Sophie, then, is not so much an individual as she is a counter-individual. She is not so much a character in a novel as she is a softly polemical device to distract us from the epitome. The faith and culture of Catholic Poles were not the faith and culture targeted by the explicit dogmas of the German scheme of
Vernichtung
. Styron’s Sophie deflects from the total rupture of Jewish cultural presence in a Poland that continues with its religion and institutions intact.

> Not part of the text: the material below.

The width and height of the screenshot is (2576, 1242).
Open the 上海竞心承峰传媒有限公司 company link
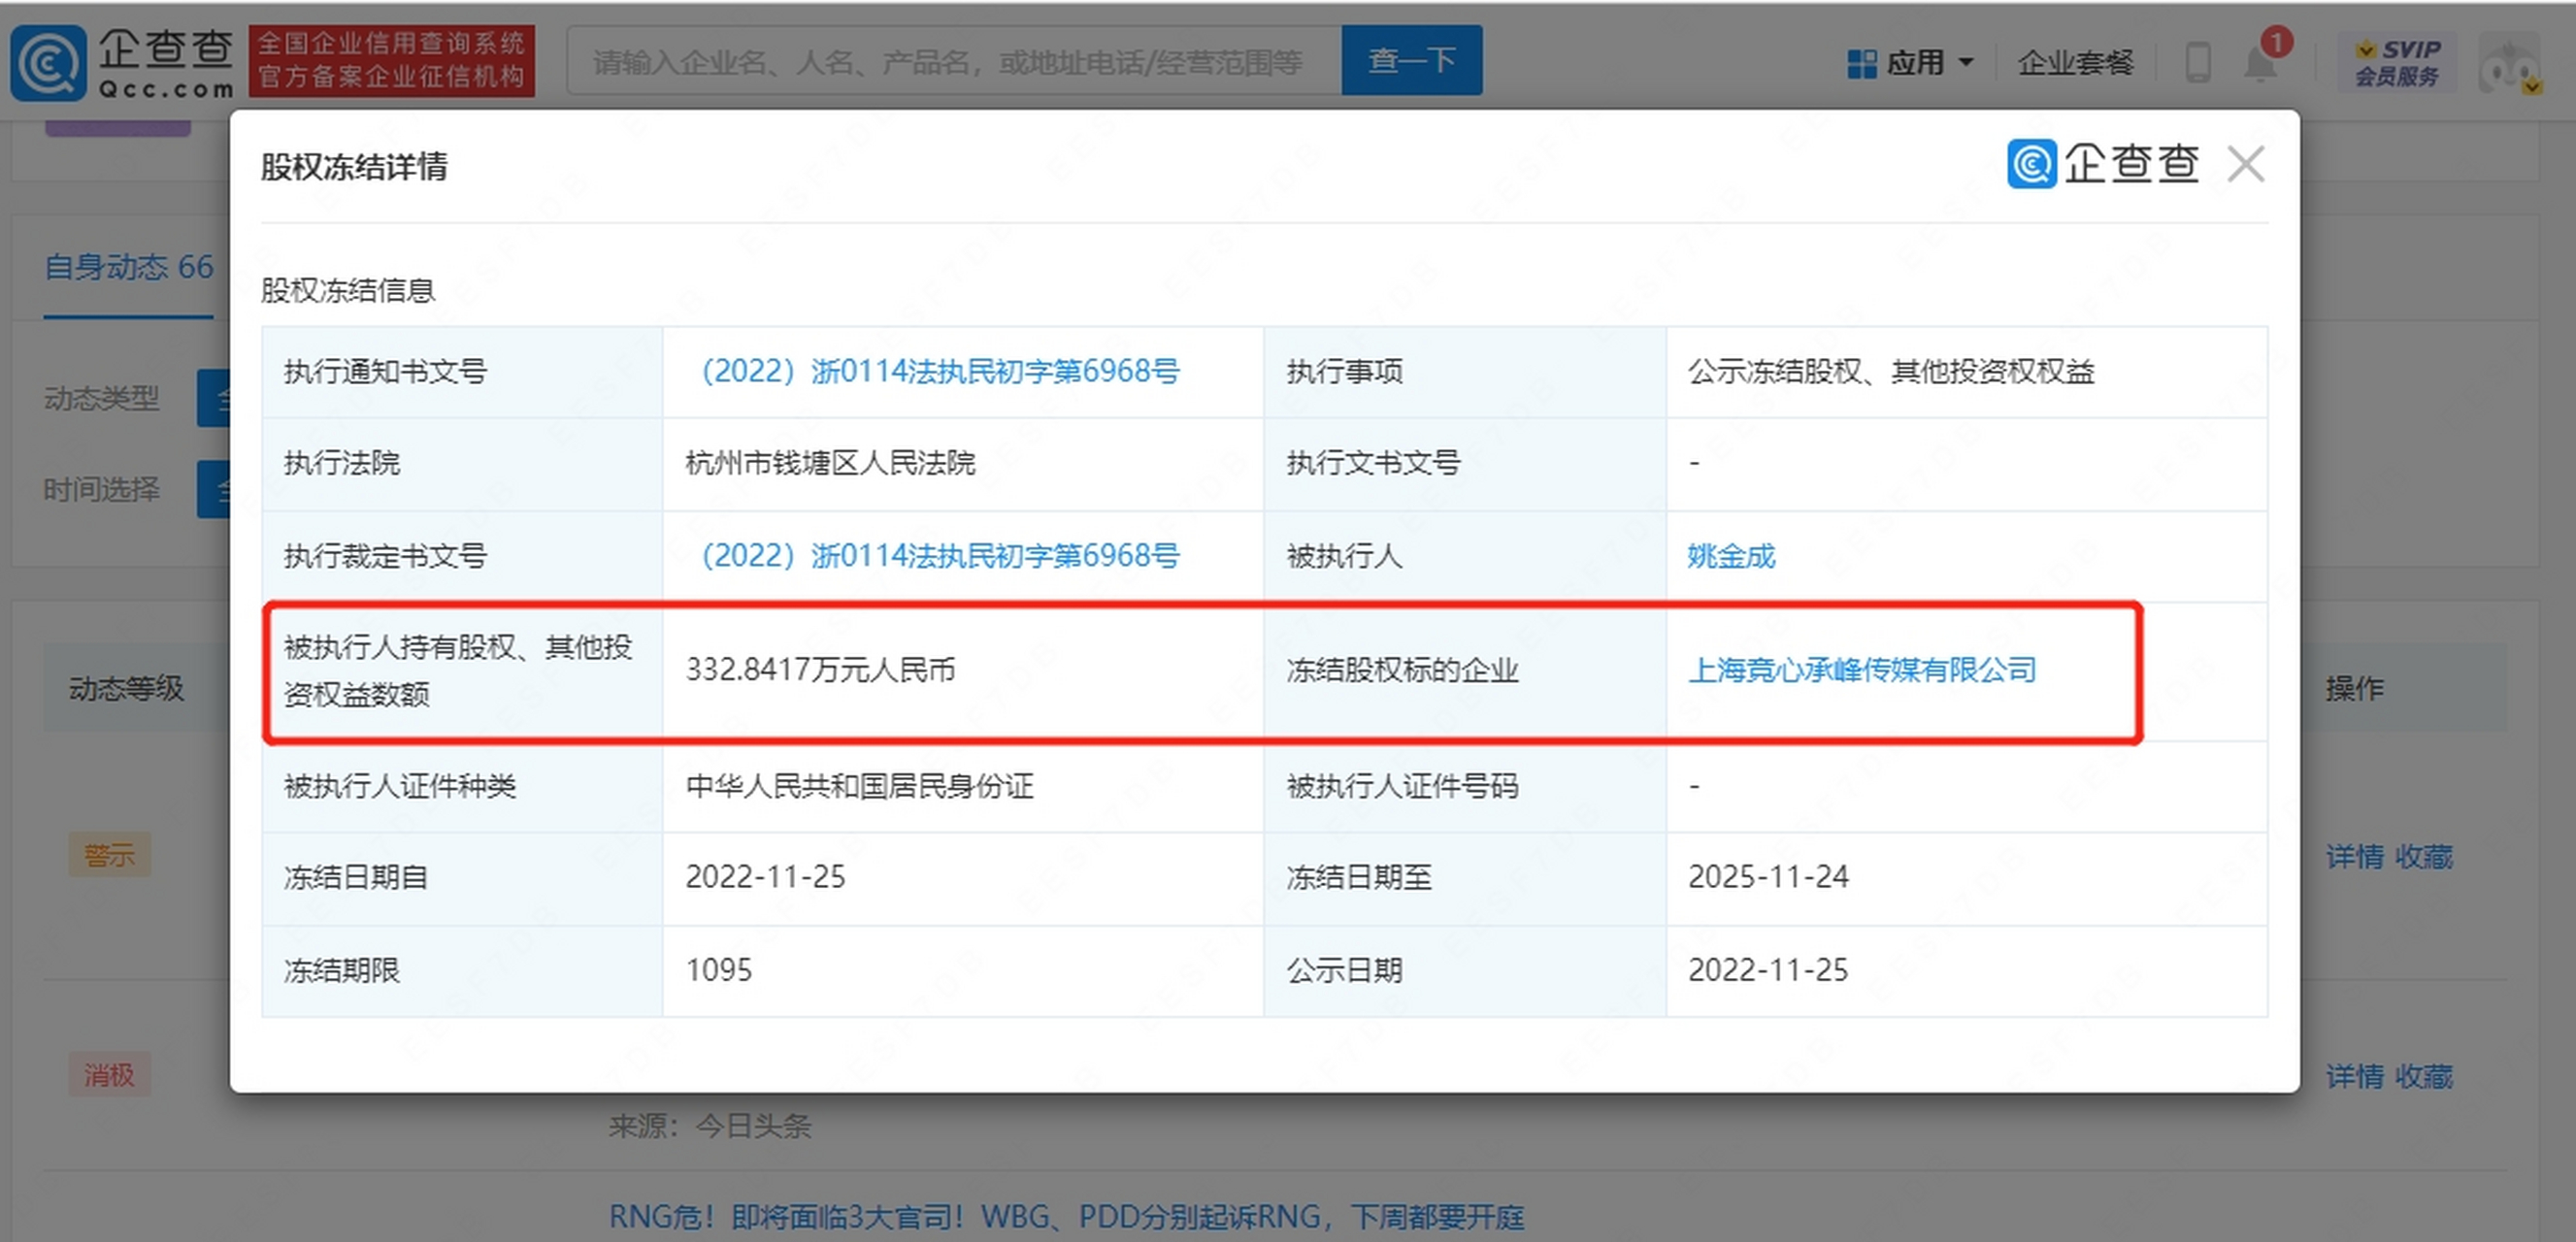pos(1862,671)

And when a writer describes in his novel the generation complicit in Jewish genocide as rife with members of the judiciary, physicians, lawyers, teachers, government officials, army officers, and so on, what are we to think when he fabricates a tale of German brutality premised on the pitiful absence of the alphabet? Who would not pity the helplessness of an illiterate, even when she belongs to the criminal S.S.? And have we ever before, in or out of fiction, been asked to pity a direct accomplice to Nazi murder? Here again is a softly rhetorical work that deflects from the epitome. It was not the illiterates of Germany who ordered the burning of books.

In the name of the autonomous rights of fiction, in the name of the sublime rights of the imagination, anomaly sweeps away
memory; anomaly displaces history. In the beginning was not the word, but the camera—and at that time, in that place, the camera did not mislead. It saw what was there to see. The word came later, and in some instances it came not to illumine but to corrupt.